» Required action:
Every line of the records below that has the word "label" should be copied.

(Saved entries)
%%
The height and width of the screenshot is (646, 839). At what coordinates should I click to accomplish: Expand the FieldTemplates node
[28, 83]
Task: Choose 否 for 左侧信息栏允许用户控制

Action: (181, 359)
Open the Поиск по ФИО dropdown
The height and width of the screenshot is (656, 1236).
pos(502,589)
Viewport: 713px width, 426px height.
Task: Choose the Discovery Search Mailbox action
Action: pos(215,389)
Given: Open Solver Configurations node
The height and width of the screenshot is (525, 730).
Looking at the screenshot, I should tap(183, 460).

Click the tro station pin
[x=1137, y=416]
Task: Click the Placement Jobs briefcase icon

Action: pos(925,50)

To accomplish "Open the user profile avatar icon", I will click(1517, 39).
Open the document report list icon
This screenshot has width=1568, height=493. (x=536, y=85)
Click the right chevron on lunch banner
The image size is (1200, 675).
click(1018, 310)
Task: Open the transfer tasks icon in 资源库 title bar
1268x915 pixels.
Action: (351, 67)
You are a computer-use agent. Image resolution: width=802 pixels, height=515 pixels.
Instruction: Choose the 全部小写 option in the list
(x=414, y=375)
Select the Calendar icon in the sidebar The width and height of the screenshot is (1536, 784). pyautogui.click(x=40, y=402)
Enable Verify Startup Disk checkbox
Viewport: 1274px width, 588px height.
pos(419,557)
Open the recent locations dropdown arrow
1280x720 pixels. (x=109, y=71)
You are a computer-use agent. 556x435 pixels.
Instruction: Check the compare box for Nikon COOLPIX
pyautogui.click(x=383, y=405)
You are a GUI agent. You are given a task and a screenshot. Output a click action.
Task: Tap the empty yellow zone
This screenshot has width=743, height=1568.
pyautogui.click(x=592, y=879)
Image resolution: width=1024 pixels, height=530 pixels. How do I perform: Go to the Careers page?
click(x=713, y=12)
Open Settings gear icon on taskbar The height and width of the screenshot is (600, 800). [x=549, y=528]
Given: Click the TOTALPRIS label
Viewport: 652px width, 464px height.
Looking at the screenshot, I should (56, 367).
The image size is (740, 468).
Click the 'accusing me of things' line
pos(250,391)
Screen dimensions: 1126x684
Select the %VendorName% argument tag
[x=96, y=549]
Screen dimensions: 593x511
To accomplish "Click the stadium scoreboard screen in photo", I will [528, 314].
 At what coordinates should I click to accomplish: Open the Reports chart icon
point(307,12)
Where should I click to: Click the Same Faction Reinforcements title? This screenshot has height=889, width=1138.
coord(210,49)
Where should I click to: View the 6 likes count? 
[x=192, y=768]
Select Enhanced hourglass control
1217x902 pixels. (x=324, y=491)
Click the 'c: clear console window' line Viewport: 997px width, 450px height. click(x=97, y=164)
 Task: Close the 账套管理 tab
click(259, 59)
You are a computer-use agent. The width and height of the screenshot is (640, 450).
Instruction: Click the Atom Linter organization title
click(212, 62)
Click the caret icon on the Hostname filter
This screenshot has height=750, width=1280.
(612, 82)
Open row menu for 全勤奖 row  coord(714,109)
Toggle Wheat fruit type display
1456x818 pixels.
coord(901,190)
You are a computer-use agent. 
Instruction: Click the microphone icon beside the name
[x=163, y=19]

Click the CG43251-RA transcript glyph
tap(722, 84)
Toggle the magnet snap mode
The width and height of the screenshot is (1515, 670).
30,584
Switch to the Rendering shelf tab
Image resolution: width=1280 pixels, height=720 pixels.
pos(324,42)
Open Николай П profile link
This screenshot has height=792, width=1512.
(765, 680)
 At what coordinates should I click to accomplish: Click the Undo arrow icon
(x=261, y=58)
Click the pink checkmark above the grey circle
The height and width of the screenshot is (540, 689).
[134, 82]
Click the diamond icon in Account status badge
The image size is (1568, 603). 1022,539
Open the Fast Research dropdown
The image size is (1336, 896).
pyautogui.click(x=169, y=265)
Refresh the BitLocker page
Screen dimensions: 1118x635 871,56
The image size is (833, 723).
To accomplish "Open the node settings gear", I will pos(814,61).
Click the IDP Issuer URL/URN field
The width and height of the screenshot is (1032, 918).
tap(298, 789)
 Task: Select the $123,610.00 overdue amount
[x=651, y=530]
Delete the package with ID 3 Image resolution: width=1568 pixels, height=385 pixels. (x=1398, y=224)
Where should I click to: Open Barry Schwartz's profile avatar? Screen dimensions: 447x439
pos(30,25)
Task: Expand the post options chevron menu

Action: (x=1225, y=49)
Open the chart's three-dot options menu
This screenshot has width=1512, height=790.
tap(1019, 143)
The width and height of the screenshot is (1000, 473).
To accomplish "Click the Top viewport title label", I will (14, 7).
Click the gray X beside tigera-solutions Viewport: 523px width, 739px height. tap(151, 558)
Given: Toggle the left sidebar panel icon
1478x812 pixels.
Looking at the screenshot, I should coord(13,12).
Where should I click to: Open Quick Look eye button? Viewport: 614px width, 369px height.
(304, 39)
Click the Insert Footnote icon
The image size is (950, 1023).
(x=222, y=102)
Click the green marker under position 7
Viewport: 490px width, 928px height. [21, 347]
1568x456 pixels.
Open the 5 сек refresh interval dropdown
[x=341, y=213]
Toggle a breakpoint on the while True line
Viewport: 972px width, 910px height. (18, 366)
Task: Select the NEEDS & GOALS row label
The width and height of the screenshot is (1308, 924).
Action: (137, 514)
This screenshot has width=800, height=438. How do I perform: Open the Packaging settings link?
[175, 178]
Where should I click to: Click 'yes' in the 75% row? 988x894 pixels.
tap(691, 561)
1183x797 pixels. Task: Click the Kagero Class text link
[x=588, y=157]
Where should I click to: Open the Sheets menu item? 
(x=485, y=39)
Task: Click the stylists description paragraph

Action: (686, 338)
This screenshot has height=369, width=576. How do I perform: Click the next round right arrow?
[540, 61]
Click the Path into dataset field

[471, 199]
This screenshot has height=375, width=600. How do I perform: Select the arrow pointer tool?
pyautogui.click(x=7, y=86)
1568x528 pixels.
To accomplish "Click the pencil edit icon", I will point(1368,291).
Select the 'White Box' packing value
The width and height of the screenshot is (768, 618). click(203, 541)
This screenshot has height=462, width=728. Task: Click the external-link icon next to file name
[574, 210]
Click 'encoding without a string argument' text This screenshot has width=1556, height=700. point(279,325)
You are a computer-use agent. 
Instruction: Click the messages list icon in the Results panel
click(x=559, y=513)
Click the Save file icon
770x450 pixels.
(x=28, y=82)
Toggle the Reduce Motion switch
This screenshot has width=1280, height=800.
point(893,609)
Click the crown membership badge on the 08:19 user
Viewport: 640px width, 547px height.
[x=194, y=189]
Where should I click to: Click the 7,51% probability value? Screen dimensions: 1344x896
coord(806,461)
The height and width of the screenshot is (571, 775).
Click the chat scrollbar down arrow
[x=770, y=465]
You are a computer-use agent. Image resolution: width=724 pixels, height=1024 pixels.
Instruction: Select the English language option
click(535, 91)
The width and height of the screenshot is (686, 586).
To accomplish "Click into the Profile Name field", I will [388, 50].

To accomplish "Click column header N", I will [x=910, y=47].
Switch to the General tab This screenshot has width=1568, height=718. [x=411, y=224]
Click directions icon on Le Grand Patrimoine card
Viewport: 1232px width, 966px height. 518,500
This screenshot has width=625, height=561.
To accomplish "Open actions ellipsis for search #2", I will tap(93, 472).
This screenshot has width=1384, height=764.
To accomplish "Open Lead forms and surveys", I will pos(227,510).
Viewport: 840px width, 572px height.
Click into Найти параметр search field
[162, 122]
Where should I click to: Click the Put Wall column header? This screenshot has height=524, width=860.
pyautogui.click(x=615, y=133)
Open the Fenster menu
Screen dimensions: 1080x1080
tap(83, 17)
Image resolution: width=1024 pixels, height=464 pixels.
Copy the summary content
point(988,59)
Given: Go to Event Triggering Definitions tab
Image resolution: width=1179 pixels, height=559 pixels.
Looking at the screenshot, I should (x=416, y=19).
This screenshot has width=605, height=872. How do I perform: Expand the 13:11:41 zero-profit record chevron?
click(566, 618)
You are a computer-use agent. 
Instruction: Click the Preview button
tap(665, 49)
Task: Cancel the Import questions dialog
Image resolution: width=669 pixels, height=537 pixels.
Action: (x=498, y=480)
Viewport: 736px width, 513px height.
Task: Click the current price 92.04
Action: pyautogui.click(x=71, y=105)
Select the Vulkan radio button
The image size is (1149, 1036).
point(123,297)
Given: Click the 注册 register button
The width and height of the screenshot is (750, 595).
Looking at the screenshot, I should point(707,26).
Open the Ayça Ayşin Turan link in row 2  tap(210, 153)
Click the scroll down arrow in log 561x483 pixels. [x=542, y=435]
%%
» Solution to the exercise:
Given: Click the TOTALPRIS label
To accomplish "Click the Top viewport title label", I will (14, 7).
Task: Select the NEEDS & GOALS row label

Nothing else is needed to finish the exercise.